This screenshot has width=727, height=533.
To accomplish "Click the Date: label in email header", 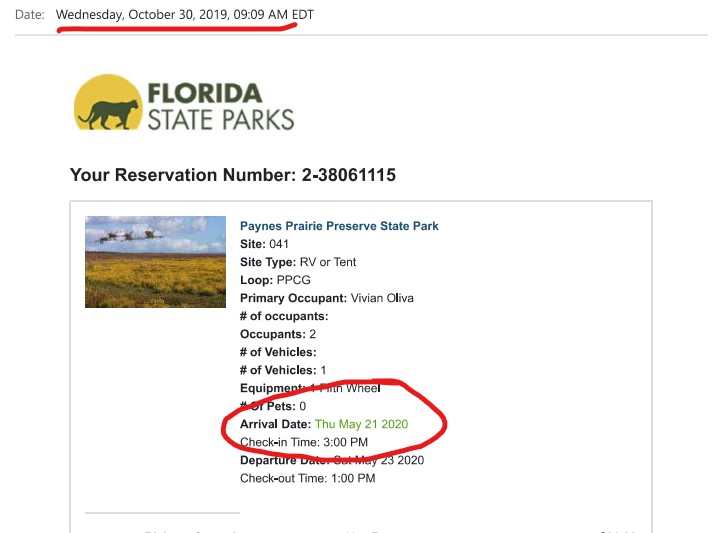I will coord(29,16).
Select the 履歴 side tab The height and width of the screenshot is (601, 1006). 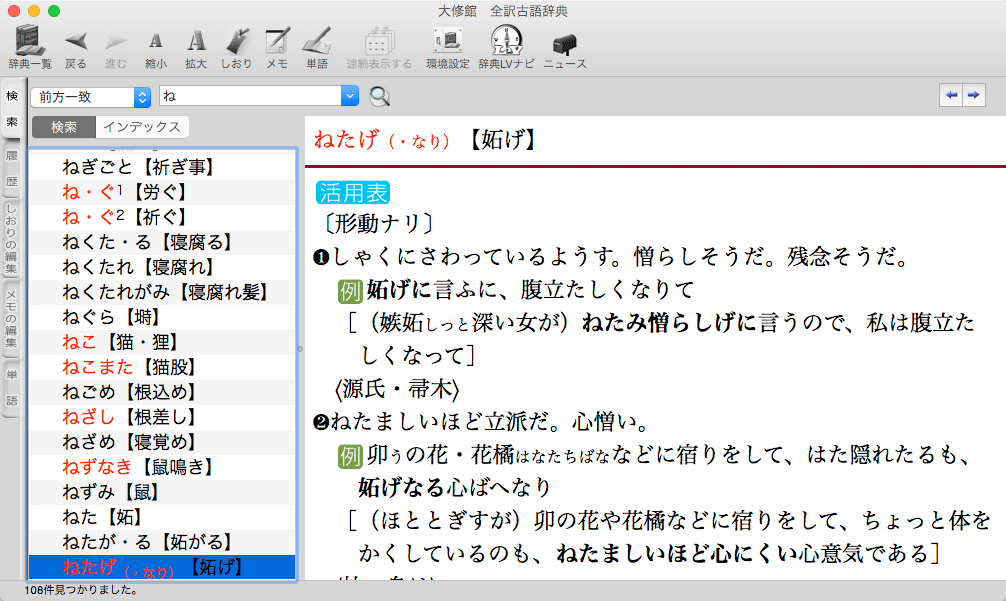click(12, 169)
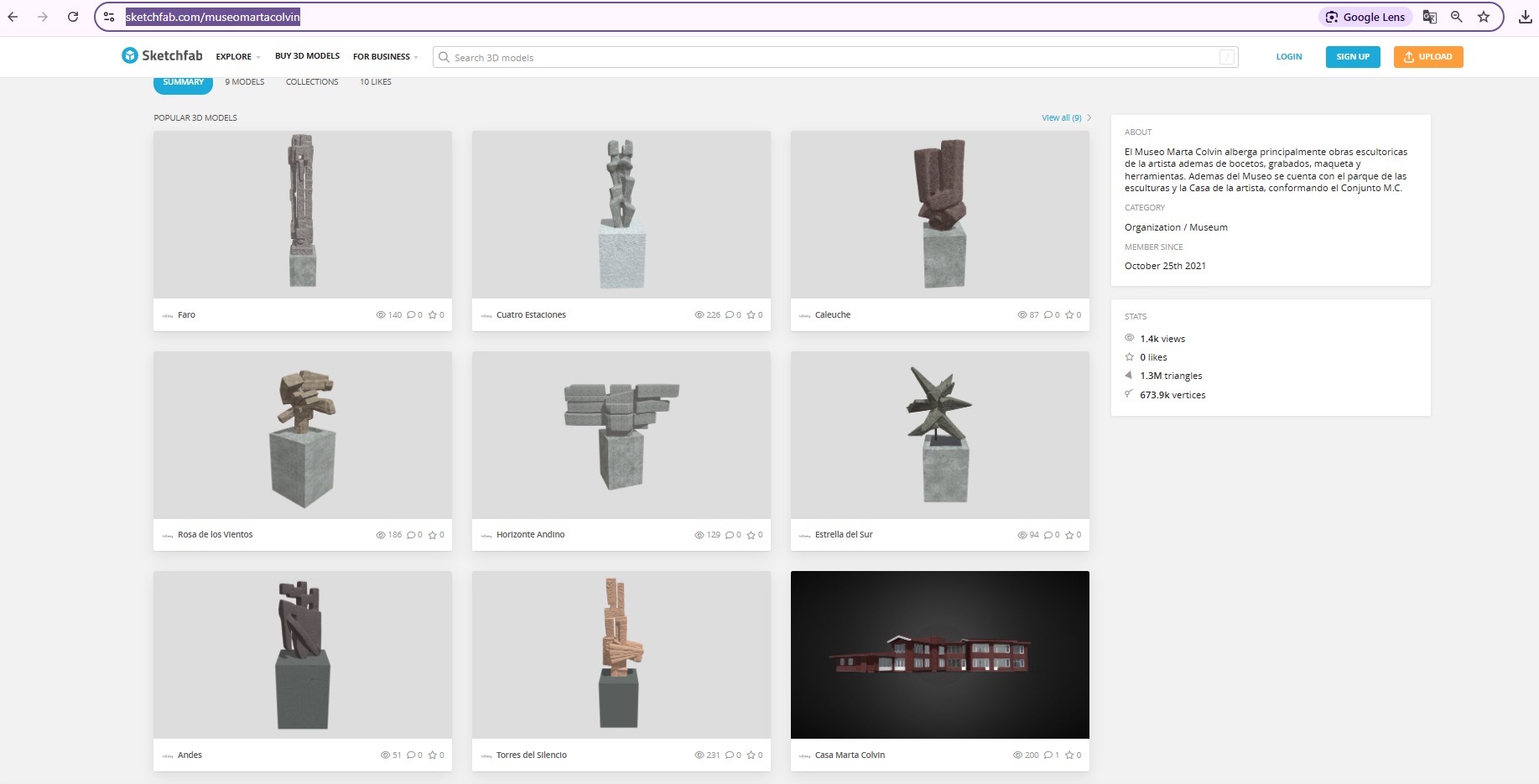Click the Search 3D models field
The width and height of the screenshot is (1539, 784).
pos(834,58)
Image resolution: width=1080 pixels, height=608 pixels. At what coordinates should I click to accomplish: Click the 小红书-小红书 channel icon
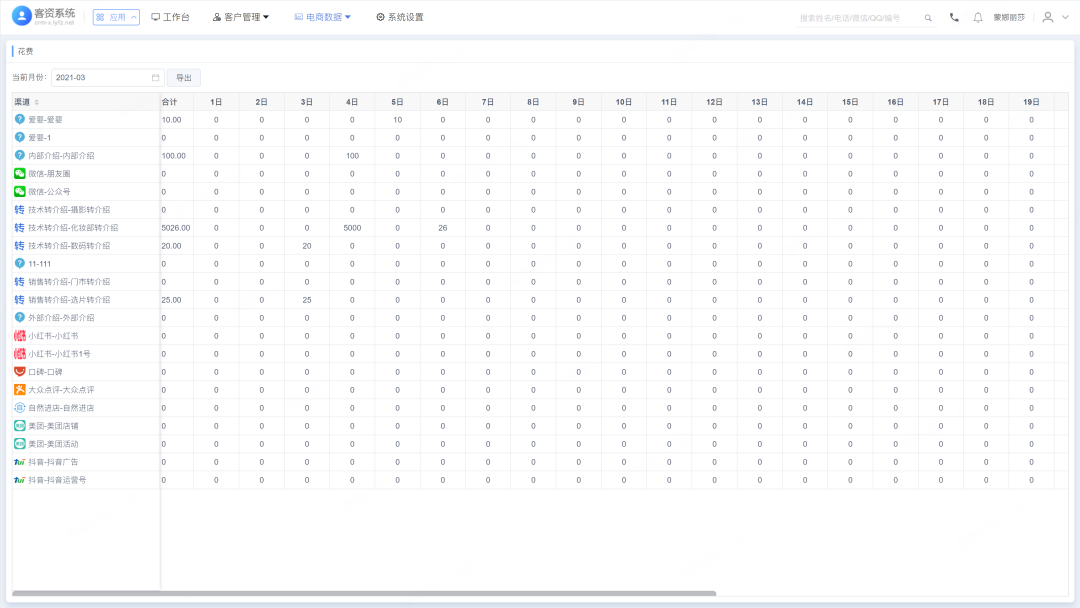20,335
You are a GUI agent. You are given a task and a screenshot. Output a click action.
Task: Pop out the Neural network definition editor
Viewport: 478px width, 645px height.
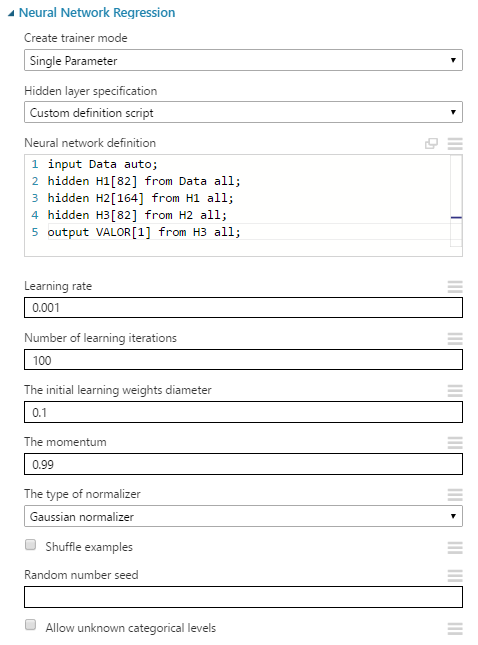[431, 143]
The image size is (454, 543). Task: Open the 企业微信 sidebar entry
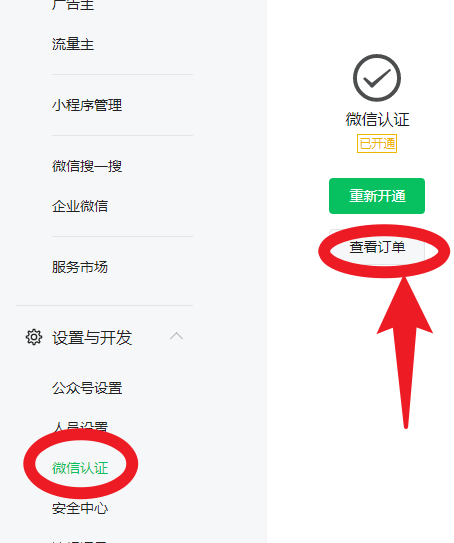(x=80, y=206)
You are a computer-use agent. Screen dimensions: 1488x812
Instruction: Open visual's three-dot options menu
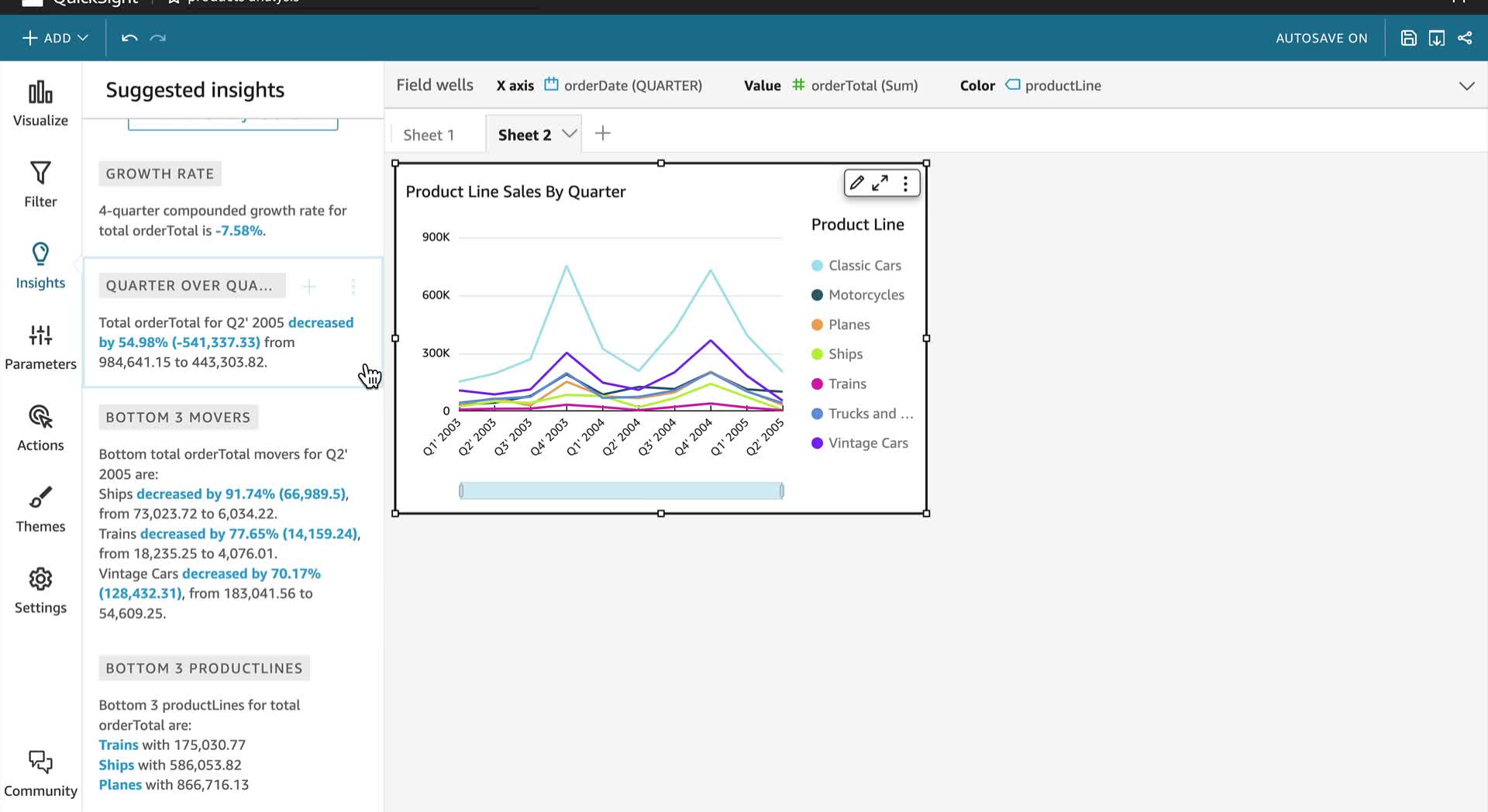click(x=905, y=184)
□ □ □ □ □ □ □
→ PROBLEM STATEMENT:
Copy every line from the records above that contains the string "agent".

→ RESULT OF THE TASK:
You are a GUI agent. You are given a task and a screenshot. Output a click action.
You are a computer-use agent. Screen dimensions: 1488x812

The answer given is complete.